Le torchon brûle

Le ministre responsable de la Langue française, Simon Jolin-Barrette, a accepté de modifier l’amendement libéral au projet de loi 96 qui imposait à tous les étudiants du cégep anglais, y compris les ayants droit qui proviennent des écoles secondaires anglaises, l’obligation de réussir trois cours en français dans leur discipline. Cette exigence ne visera plus que les étudiants qui ont fait leur secondaire en français.

Cette obligation, contenue dans un amendement qu’avaient fièrement présenté des députés libéraux et qui fut adopté à l’unanimité des parlementaires, avait été décriée par nombre d’Anglo-Québécois.

Le président de la Fédération des cégeps, Bernard Tremblay, était aussi monté au front, révélant que plus de 35 % des quelque 29 000 étudiants du cégep anglais sont inscrits à des cours de mise à niveau en français langue seconde ; ils ne maîtrisent pas suffisamment la langue pour réussir des cours en français.

Après avoir laissé les libéraux mariner dans leur jus pendant un mois, le ministre Jolin-Barrette a accepté de soumettre une nouvelle version de l’amendement qui sera incluse dans le texte législatif soumis au vote à la mi-mai. Les ayants droit auront désormais le choix entre suivre les trois cours en français dans leur discipline ou s’inscrire à trois cours de français langue seconde.
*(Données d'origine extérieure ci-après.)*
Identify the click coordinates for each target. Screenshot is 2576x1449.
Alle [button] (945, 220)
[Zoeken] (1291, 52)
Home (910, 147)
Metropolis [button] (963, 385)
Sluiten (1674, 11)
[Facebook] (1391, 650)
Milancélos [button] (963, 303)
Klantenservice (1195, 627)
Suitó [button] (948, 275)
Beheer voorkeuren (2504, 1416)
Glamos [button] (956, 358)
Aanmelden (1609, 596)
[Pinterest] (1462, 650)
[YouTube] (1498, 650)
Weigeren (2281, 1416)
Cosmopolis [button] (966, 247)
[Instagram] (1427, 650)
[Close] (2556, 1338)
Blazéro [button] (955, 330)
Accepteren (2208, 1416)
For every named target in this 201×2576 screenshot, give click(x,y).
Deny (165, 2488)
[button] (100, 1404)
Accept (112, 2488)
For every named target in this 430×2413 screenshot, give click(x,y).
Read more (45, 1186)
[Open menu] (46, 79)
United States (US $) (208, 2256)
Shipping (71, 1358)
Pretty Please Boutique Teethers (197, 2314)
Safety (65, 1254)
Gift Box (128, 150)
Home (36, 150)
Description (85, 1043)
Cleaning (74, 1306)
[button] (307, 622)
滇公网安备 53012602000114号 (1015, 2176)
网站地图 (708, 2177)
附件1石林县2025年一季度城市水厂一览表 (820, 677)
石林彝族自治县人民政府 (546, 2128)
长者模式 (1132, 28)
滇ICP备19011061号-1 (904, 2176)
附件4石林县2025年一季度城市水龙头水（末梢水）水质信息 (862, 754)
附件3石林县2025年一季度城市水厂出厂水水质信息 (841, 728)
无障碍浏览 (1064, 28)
C’est une décision sensée, puisque l’exigence risquait de conduire plusieurs étudiants anglophones à l’échec, ce dont était convaincue la Fédération des cégeps. Cette idée que tout étudiant au cégep anglais suive des cours en français est excellente, mais le rehaussement de l’enseignement du français à l’école secondaire anglaise doit précéder l’introduction d’une telle obligation.

L’épisode montre crûment que de nombreux anglophones, au terme de leur secondaire, n’ont pas acquis une connaissance suffisante du français. Certains de ces étudiants se destinent à des emplois dans le réseau de la santé, où la maîtrise du français est une exigence. Il semble qu’on passe outre, comme en a témoigné le député de Québec solidaire Vincent Marissal, dont un des proches n’a pu obtenir des soins de santé en français… à l’hôpital Maisonneuve-Rosemont.

Les récriminations des anglophones sont loin de s’arrêter à ces trois cours en français obligatoires. Déjà en février, la présidente du Quebec Community Groups Network (QCGN), Marlene Jennings, s’était montrée odieuse en soulevant la contradiction entre l’appui donné par François Legault à la démocratie ukrainienne et le recours aux dispositions de dérogation des chartes des droits au sein du projet de loi 96.

À l’heure actuelle, le QCGN attise les craintes de la population qu’il représente en affirmant que la minorité anglophone, avec l’adoption du projet de loi 96, n’aura plus droit à des services de santé et sociaux en anglais.

Mercredi, lors de l’étude des crédits budgétaires sur les relations avec les Québécois d’expression anglaise, François Legault a démenti cette fausseté, tout comme d’ailleurs la députée de Québec solidaire Ruba Ghazal.

Ce qui est vrai cependant, c’est que le gouvernement québécois entend ne communiquer en anglais qu’avec les anglophones de la minorité historique, les ayants droit.

Et ça, les anglophones ne l’acceptent pas. En commission parlementaire, le député libéral de D’Arcy-McGee, David Birnbaum, s’est indigné. Les Anglophones ressentent « anxiété, colère, insécurité, tristesse », a-t-il affirmé. Selon lui, « la notion d’anglophone historique » n’a pas lieu d’être. Ce qui revient à revendiquer le statu quo : quiconque le souhaite peut être servi en anglais par l’État. C’est malheureusement faire peu de cas du droit des Québécois de travailler en français et de la valeur d’une véritable intégration à la nation québécoise.